Race de chien : Berger australien

Extrait du magazine Tout Chien (voir le sommaire du Numéro 3)

Berger australien : le travail avant tout

Chien de travail sur troupeaux avant tout, le berger australien a su s’éloigner de son domaine de compétence pour séduire un public beaucoup plus large. Les quelque 9 000 naissances de chiots inscrits au LOF (Livre des origines français) l’an dernier en témoignent ! Pour autant, il est et reste un chien de berger qu’il faudra occuper intellectuellement et physiquement pour son épanouissement et celui de ses maîtres.

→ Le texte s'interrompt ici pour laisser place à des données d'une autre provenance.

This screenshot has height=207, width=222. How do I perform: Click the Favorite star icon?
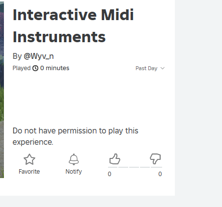(29, 159)
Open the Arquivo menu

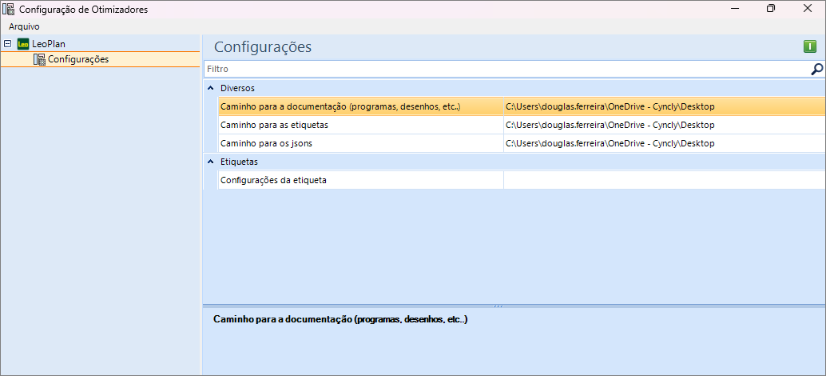(x=24, y=26)
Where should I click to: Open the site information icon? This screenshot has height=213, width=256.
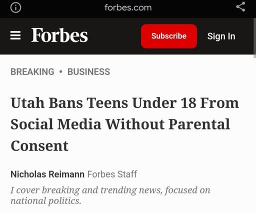[x=16, y=8]
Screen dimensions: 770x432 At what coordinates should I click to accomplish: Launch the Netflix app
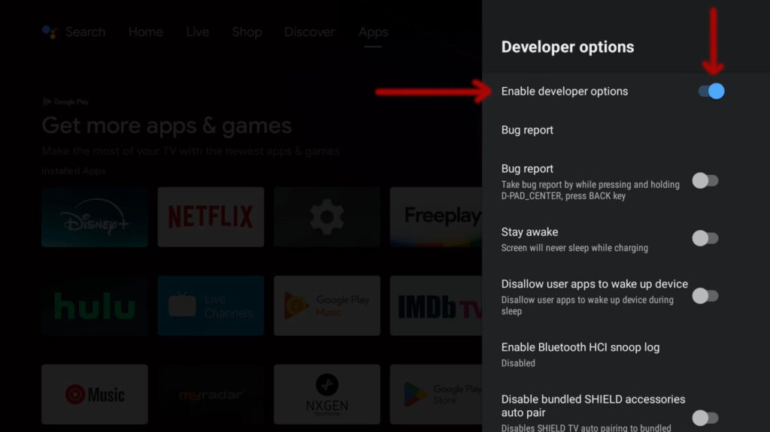pyautogui.click(x=211, y=217)
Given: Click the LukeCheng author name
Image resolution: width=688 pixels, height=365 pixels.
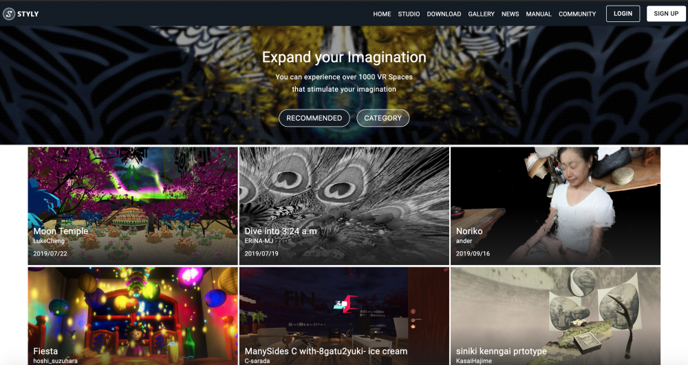Looking at the screenshot, I should 49,241.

Ce qui tombe plutôt bien puisqu’il est doué pour presque toutes les disciplines sportives ! Rencontre avec ce chien dynamique et affectueux devenu en quelques années un des plus sérieux outsiders du berger allemand dans le cœur des Français.

A peine 250 naissances à la fin des années 1990 et 9 035 l’an dernier : qui dit mieux ? En une vingtaine d’années, le berger australien est entré dans le club très fermé des « plus de 9 000 inscriptions provisoires au LOF, Livre des origines français ». Il y côtoie le berger allemand, le golden retriever ou encore l’American Staffordshire terrier. Pas mal pour un chien qui n’a été reconnu par la Fédération cynologique internationale (FCI) qu’en 1996 !

Un succès bien mérité

Son esthétisme flatteur et son caractère en or n’y sont pas étrangers et ce succès fulgurant est bien mérité.

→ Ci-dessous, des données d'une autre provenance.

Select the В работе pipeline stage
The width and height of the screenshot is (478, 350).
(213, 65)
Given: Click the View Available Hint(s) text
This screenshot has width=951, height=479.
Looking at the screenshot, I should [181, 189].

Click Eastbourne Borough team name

L’origine du berger australien, surnommé amicalement « aussie » par ses aficionados, est assez floue, même s’il est certain que la race s’est développée aux Etats-Unis.

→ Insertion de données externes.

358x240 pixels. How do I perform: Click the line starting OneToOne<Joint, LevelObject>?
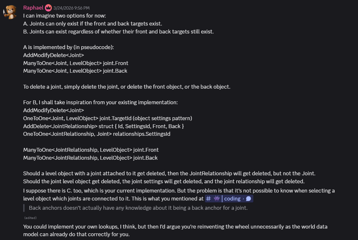[108, 118]
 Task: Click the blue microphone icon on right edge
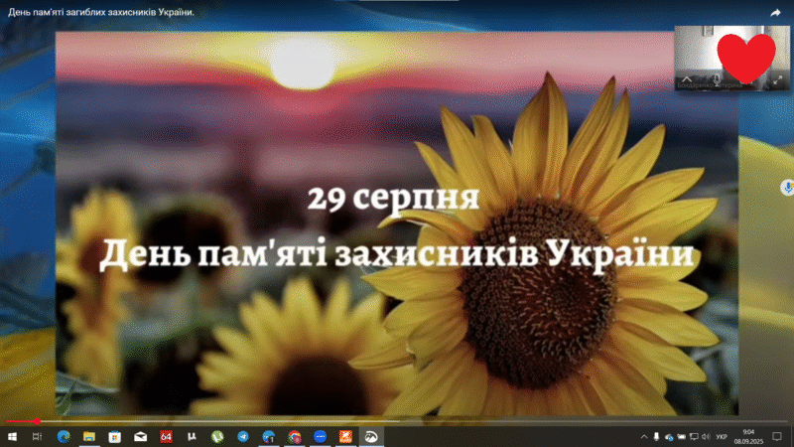point(787,187)
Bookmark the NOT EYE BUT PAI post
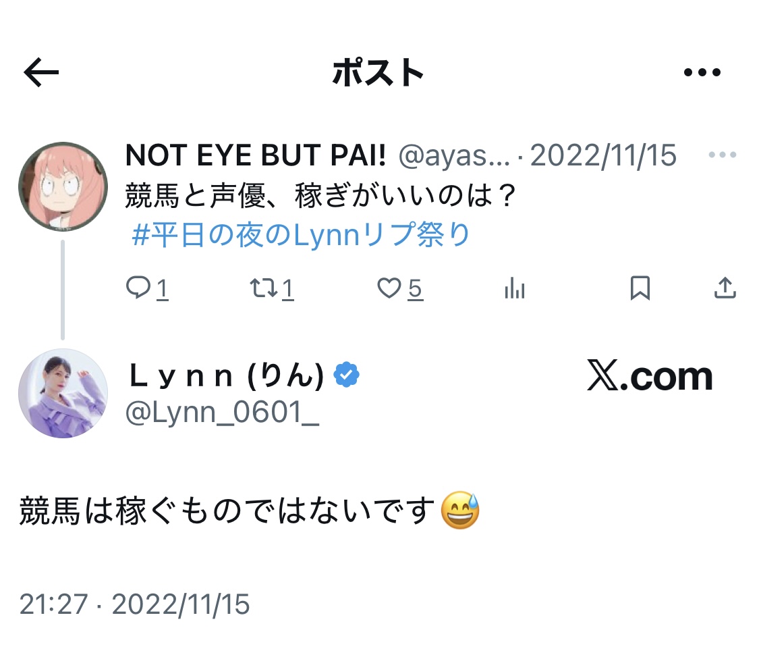Image resolution: width=759 pixels, height=653 pixels. click(x=640, y=289)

Son appellation entretient la confusion sur son origine réelle qui n’est, à la différence de ses cousins le kelpie et l’australian cattle dog, pas l’Australie.

Il est en effet originaire d’Europe et plus précisément du pays basque tant français qu’espagnol, région dans laquelle les chiens de berger qui mènent les brebis étaient nombreux.

Lorsque les bergers basques migrèrent vers l’Australie, à la fin du 19e siècle, ils emmenèrent avec eux leurs chiens de troupeau. Sur ce territoire immense, il est probable que la race se soit développée au hasard de croisements avec le dingo, chien sauvage, et le colley qui a accompagné les Anglais.

Le chien ainsi créé vécut ensuite une nouvelle transhumance, suivant ses maîtres sur le continent américain, et plus précisément en Californie, à l’occasion de la ruée vers l’or, en 1900.